Skeleton-based action recognition. Generative models [32, 31, 14]

such as Hidden Markov Models (HMM) have been proposed with the disadvantages of being difficult to estimate model parameters and time consuming learning and inference stages. Discriminative approaches have been widely adopted due to their superior performance and efficiency. For instance,

[29]extracts local features from body joints captures temporal dynamics using Fourier Temporal Pyramids (FTP), further classifying the sequence using Support Vector Machines (SVM). Similarly,

[26, 27] represents the whole skeletons as points in a Lie group before temporally aligning sequences using Dynamic Time Warping (DTW) and applying FTP. [36] proposes a Moving Pose descriptor (MP) using both pose and atomic motion information and then temporally mining key frames using a k-NN aproach in contrast to [12] that uses DTW. Using key frames or key motion units has been also studied by [8, 28, 38]showing good performance revealing that static information is important to recognize actions. Recently, deep models using Recurrent Neural Networks (RNN)

[9]and Long-Short Term Memory (LSTM)

[25, 39] have been proposed to model temporal dependencies, but showed inferior performance than recent (offline) models that explicitly exploit static information [28, 30] or well-suited time-series mining [37]. Our forest learns bost static per-frame and temporal information in a discriminative way.Skeleton-based online action detection. Detecting actions on streaming data [7] has been less explored than recognizing segmented sequences, while being more interesting in real scenarios. Early approaches [10] include using short sequences of frames or short motion information [36] to vote if an action is being performed. A similar approach but adding multi-scale information was proposed by [20], while [17] proposed a dynamic bag of features. Recently, [16] introduced a more realistic dataset, baseline methods and shown state-of-the-art performance with a classification/regression RNN, later improved by [2] with the use of RGB-D spatio-temporal contexts and decision forests.

Forests and temporal data. Standard forest approaches for action recognition such as [10] directly stack frames and grows forests to classify them. [40, 19] create bags of poses and classified the whole sequences. Using the clustering properties of trees, [34]

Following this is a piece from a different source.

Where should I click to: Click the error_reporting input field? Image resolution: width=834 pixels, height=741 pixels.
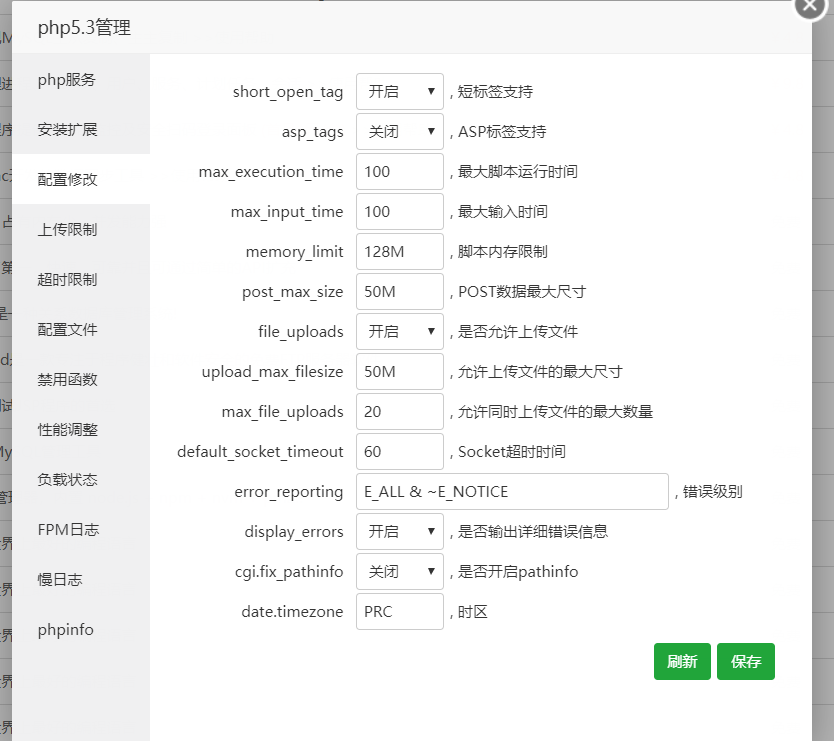(511, 492)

construct codebooks with the help of different heuristic rules capturing structural information. These approaches require the temporal cues to be directly encoded in the feature space. To relieve this,

[33, 35, 4] add a temporal regression term and maps appearance and pose features to vote in an action Hough space. [11] proposes Trajectory Hough Forest (THF) that computes histograms of tree paths over consecutive color and flow trajectory patches and uses them as weights for prediction. However, in Hough frameworks, temporal information is captured as temporal offsets with respect to a temporal center of independent samples, breaking the temporal continuity and requiring the whole sequence to be observed. On the contrary, we explicitly capture the rich temporal dynamics and are able to perform online predictions. [6]proposes Pairwise Conditional Random Forests (PCRF) for facial expression recognition consisting of trees of which handcrafted split functions operate on pairs of frames. These pairs are formed to cover different facial dynamics and fed into multiple subsets of decision trees that are conditionally drawn based on different label transitions, making the ensemble size proportional to the number of labels. By contrast, our layer-wise optimization tries to automatically learn the best node splits based on single frames maximizing both static and transition information within the same tree and thus not needing handcrafted split functions or to create different trees based on different labels. Generative methods based on forests include Dynamic Forest Models (DFM)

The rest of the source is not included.